WHAT IS BEING ASKED> Reproduce the lines of the listing between the line holding "Click the Seltjarnarnes row name" and the line holding "Looking at the screenshot, I should [x=326, y=240].", inclusive, switching "Orioles" to "Mariners". Keep everything else unchanged.

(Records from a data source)
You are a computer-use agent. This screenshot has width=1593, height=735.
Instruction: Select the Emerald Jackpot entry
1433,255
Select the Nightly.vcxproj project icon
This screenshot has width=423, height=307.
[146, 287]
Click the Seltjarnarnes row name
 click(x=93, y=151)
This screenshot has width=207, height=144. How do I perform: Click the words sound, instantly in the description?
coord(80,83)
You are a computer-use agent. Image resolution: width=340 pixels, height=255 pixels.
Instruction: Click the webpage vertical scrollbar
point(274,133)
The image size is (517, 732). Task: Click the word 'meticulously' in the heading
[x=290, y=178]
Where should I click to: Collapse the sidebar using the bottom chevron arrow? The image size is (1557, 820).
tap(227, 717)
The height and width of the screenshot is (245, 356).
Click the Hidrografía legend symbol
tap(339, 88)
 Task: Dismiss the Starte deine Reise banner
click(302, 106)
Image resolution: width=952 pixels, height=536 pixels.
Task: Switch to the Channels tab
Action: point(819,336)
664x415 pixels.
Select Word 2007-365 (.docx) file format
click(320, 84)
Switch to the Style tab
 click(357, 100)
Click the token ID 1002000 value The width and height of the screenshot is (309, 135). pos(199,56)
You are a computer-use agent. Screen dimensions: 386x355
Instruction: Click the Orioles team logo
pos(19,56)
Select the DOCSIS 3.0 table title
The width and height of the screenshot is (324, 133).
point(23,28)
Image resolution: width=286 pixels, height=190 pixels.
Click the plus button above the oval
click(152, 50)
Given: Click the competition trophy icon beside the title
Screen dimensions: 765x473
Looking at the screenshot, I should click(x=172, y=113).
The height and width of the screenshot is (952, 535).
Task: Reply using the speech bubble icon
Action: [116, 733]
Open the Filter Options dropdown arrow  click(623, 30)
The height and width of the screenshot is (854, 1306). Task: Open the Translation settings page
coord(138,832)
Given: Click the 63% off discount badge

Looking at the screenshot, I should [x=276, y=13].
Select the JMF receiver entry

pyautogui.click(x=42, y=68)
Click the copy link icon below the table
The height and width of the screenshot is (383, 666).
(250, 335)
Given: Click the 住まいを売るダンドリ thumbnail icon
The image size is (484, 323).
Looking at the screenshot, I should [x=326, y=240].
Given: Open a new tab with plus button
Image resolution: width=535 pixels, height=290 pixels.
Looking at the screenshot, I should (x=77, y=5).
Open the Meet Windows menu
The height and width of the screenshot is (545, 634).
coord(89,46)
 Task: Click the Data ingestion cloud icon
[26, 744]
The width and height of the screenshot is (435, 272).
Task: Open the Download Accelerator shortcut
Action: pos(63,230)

WRITTEN ANSWER>
Click the Seltjarnarnes row name
 click(x=93, y=151)
This screenshot has width=207, height=144. How do I perform: Click the words sound, instantly in the description?
coord(80,83)
You are a computer-use agent. Image resolution: width=340 pixels, height=255 pixels.
Instruction: Click the webpage vertical scrollbar
point(274,133)
The image size is (517, 732). Task: Click the word 'meticulously' in the heading
[x=290, y=178]
Where should I click to: Collapse the sidebar using the bottom chevron arrow? The image size is (1557, 820).
tap(227, 717)
The height and width of the screenshot is (245, 356).
Click the Hidrografía legend symbol
tap(339, 88)
 Task: Dismiss the Starte deine Reise banner
click(302, 106)
Image resolution: width=952 pixels, height=536 pixels.
Task: Switch to the Channels tab
Action: point(819,336)
664x415 pixels.
Select Word 2007-365 (.docx) file format
click(320, 84)
Switch to the Style tab
 click(357, 100)
Click the token ID 1002000 value The width and height of the screenshot is (309, 135). pos(199,56)
You are a computer-use agent. Screen dimensions: 386x355
Instruction: Click the Mariners team logo
pos(19,56)
Select the DOCSIS 3.0 table title
The width and height of the screenshot is (324, 133).
point(23,28)
Image resolution: width=286 pixels, height=190 pixels.
Click the plus button above the oval
click(152, 50)
Given: Click the competition trophy icon beside the title
Screen dimensions: 765x473
Looking at the screenshot, I should click(x=172, y=113).
The height and width of the screenshot is (952, 535).
Task: Reply using the speech bubble icon
Action: [116, 733]
Open the Filter Options dropdown arrow  click(623, 30)
The height and width of the screenshot is (854, 1306). Task: Open the Translation settings page
coord(138,832)
Given: Click the 63% off discount badge

Looking at the screenshot, I should [x=276, y=13].
Select the JMF receiver entry

pyautogui.click(x=42, y=68)
Click the copy link icon below the table
The height and width of the screenshot is (383, 666).
(250, 335)
Given: Click the 住まいを売るダンドリ thumbnail icon
The image size is (484, 323).
Looking at the screenshot, I should [x=326, y=240].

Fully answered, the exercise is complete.